[EXERCISE REQUIREMENTS] Please copy the records word for word, starting with the line that contains "You are a computer-use agent. The" and continuing through the end of the records, both included. Leave the pictures out of your copy.

[GIVEN ENTRIES]

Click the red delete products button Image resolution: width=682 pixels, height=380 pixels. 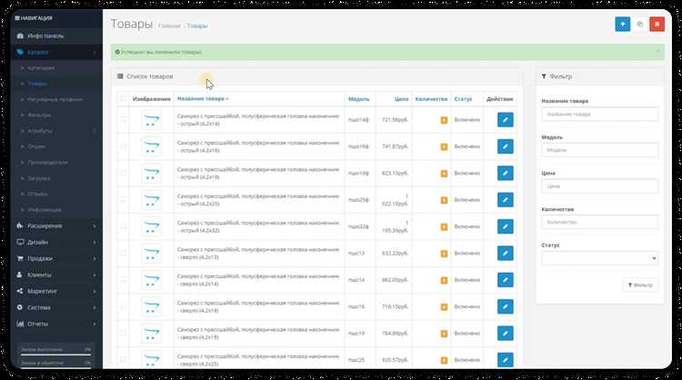(x=657, y=25)
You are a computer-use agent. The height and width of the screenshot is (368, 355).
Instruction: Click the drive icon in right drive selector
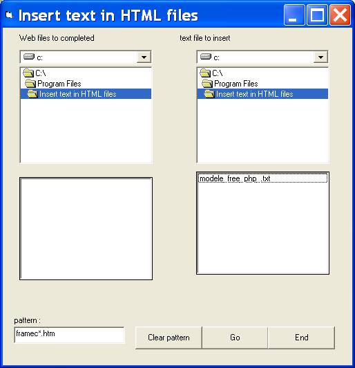pos(206,57)
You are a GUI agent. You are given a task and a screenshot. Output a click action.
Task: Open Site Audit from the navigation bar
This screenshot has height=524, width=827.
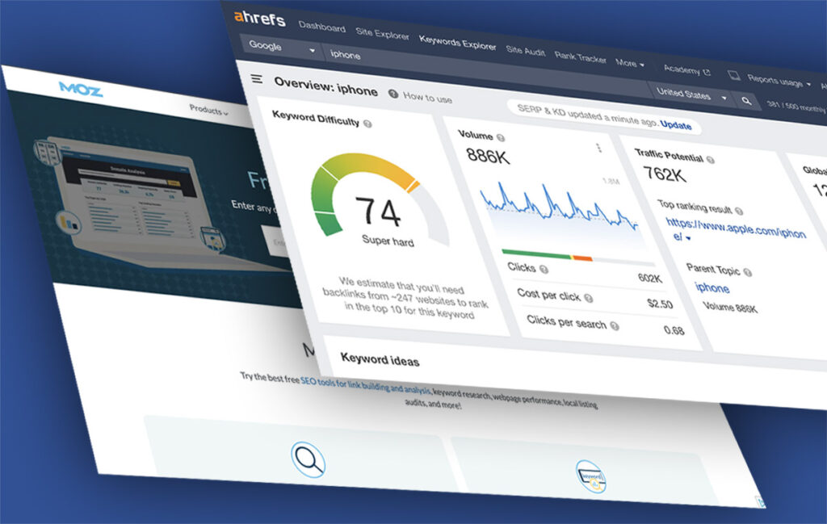525,48
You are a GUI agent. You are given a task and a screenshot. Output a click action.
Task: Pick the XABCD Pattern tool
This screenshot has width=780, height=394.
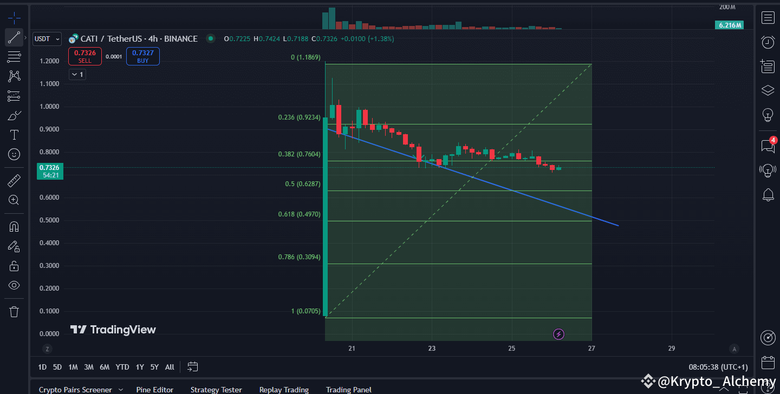[14, 76]
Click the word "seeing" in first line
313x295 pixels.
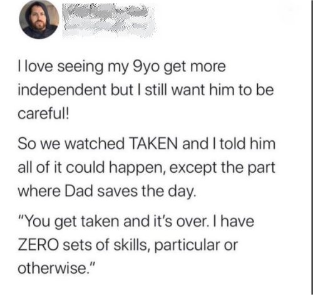click(80, 68)
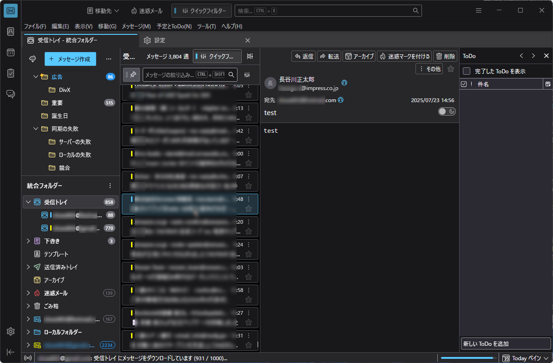The image size is (553, 363).
Task: Collapse the 受信トレイ folder tree
Action: (28, 202)
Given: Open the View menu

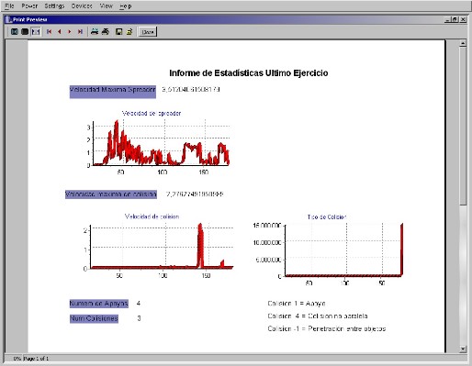Looking at the screenshot, I should coord(107,6).
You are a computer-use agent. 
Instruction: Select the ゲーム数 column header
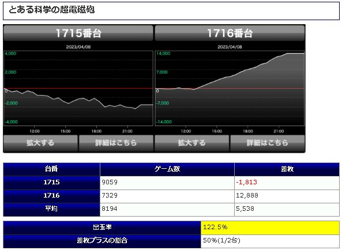(167, 169)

[WORKED ANSWER]
You are a computer-use agent. The height and width of the screenshot is (368, 355).
Instruction: Click the drive icon in right drive selector
pos(206,57)
You are a GUI agent. You are given a task and a screenshot. Output a click action.
Task: Open Site Audit from the navigation bar
This screenshot has height=524, width=827.
525,48
You are a GUI agent. You are given a task and a screenshot. Output a click action.
Task: Pick the XABCD Pattern tool
This screenshot has width=780, height=394.
[14, 76]
Click the word "seeing" in first line
313x295 pixels.
click(80, 68)
The image size is (553, 363).
Task: Collapse the 受信トレイ folder tree
Action: (28, 202)
Given: Open the View menu

Looking at the screenshot, I should coord(107,6).
You are a computer-use agent. 
Instruction: Select the ゲーム数 column header
(167, 169)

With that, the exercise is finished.